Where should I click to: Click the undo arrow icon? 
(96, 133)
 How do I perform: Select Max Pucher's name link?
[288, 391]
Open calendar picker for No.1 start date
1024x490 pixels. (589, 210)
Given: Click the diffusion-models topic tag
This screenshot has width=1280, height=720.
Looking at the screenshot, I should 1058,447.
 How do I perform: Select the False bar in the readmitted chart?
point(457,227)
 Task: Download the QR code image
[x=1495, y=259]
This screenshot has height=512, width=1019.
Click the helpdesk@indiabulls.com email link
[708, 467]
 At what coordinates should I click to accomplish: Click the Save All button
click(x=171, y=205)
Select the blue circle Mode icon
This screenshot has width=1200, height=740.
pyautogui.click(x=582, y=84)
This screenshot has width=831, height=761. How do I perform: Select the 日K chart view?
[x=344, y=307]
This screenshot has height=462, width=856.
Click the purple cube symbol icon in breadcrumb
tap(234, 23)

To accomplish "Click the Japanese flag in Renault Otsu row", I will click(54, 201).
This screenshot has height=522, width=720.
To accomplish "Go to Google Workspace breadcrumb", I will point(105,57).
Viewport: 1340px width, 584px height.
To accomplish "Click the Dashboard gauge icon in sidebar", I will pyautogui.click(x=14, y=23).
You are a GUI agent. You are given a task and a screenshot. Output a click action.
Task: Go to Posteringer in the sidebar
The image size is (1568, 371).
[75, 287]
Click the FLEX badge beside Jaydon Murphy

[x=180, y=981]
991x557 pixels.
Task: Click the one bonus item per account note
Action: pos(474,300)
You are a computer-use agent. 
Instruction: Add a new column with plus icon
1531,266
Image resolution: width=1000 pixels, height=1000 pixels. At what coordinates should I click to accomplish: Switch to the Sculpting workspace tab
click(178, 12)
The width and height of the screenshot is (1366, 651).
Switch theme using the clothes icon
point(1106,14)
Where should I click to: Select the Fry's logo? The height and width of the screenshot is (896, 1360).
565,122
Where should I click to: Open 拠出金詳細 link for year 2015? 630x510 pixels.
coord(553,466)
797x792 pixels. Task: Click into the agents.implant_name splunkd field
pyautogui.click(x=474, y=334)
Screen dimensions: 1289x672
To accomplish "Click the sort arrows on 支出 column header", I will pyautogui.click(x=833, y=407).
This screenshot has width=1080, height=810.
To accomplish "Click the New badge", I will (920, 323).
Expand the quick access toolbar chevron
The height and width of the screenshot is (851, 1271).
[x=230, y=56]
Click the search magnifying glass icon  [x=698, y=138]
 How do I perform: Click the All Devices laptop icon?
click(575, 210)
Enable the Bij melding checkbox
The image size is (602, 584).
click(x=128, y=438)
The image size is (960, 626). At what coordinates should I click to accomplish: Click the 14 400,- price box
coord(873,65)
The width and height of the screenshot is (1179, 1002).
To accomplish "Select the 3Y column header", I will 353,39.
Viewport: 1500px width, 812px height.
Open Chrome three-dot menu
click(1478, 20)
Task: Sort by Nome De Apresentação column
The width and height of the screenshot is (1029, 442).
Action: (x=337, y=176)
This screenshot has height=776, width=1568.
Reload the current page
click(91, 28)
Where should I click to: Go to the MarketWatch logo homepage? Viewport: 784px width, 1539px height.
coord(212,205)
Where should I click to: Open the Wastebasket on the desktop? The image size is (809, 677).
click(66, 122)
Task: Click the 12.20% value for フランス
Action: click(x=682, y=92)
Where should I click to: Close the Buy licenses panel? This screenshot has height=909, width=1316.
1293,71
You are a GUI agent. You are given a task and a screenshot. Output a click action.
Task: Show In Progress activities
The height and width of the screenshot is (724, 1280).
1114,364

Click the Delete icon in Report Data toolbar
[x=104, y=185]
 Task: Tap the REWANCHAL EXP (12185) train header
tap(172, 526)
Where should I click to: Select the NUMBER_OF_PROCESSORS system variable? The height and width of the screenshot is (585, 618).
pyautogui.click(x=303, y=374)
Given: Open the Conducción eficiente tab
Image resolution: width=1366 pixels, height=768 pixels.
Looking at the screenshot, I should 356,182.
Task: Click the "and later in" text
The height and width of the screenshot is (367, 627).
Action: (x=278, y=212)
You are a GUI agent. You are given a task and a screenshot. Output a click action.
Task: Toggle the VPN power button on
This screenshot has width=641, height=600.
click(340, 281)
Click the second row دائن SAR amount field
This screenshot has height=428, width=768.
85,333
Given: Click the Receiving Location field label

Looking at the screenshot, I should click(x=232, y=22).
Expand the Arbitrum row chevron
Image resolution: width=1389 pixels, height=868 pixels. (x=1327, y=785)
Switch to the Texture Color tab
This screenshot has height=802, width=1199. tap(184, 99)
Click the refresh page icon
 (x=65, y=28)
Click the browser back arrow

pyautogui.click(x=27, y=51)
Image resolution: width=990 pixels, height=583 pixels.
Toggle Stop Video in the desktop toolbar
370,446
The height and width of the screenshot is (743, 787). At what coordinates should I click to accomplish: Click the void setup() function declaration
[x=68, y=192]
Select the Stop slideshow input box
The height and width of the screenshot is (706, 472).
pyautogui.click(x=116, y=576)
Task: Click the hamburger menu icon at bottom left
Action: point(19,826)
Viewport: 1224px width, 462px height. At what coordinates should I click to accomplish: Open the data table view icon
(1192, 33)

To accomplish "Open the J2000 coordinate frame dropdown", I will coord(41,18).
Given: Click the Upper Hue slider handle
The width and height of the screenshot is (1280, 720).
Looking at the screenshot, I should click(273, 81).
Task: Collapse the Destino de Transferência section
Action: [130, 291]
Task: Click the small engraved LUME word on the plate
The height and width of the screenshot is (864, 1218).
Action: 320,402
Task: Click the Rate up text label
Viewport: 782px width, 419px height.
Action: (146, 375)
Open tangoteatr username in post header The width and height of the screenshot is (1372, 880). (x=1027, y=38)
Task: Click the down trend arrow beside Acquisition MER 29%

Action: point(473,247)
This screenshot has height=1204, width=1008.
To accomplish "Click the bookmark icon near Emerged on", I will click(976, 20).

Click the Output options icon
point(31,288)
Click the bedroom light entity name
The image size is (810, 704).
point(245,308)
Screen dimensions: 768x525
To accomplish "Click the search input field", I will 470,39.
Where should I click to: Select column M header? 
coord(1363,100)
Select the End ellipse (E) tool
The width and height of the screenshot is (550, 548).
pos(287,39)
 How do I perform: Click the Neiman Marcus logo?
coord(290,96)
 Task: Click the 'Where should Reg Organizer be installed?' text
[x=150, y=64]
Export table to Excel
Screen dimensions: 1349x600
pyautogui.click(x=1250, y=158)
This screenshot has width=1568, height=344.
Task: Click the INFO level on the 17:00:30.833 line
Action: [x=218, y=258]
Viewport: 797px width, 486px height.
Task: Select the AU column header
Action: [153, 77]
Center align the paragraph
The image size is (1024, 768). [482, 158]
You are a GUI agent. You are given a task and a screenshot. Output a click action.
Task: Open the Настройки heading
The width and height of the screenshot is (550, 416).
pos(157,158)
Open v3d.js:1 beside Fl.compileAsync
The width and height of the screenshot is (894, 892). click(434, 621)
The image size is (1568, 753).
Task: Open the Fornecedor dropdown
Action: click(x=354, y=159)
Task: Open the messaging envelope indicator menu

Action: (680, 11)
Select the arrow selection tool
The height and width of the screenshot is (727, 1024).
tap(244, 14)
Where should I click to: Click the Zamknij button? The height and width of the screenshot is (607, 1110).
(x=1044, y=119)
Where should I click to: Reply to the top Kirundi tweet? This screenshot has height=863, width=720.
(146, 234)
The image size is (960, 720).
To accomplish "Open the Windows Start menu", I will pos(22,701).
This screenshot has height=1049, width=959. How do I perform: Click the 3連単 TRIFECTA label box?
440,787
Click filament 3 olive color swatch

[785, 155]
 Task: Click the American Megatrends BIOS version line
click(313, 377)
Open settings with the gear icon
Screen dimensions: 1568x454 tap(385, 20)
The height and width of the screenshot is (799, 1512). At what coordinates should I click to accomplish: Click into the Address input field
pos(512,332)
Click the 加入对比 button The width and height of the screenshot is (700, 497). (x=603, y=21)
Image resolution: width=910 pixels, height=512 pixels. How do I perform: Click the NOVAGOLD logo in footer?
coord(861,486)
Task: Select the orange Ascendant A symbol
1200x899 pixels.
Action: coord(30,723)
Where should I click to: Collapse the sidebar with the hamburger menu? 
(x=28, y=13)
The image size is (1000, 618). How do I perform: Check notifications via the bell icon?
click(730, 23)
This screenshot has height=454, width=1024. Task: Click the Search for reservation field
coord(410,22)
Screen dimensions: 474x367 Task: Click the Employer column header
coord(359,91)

----------------------------------------

■ **Task statement**
The lines above, from the first through the one containing "This screenshot has height=462, width=856.", must be restated word for word, with nothing added.

■ **Solution**
Where should I click to: Click the undo arrow icon? 
(96, 133)
 How do I perform: Select Max Pucher's name link?
[288, 391]
Open calendar picker for No.1 start date
1024x490 pixels. (589, 210)
Given: Click the diffusion-models topic tag
This screenshot has width=1280, height=720.
Looking at the screenshot, I should 1058,447.
 How do I perform: Select the False bar in the readmitted chart?
point(457,227)
 Task: Download the QR code image
[x=1495, y=259]
This screenshot has height=512, width=1019.
Click the helpdesk@indiabulls.com email link
[708, 467]
 At what coordinates should I click to accomplish: Click the Save All button
click(x=171, y=205)
Select the blue circle Mode icon
This screenshot has width=1200, height=740.
pyautogui.click(x=582, y=84)
This screenshot has width=831, height=761. How do I perform: Select the 日K chart view?
[x=344, y=307]
This screenshot has height=462, width=856.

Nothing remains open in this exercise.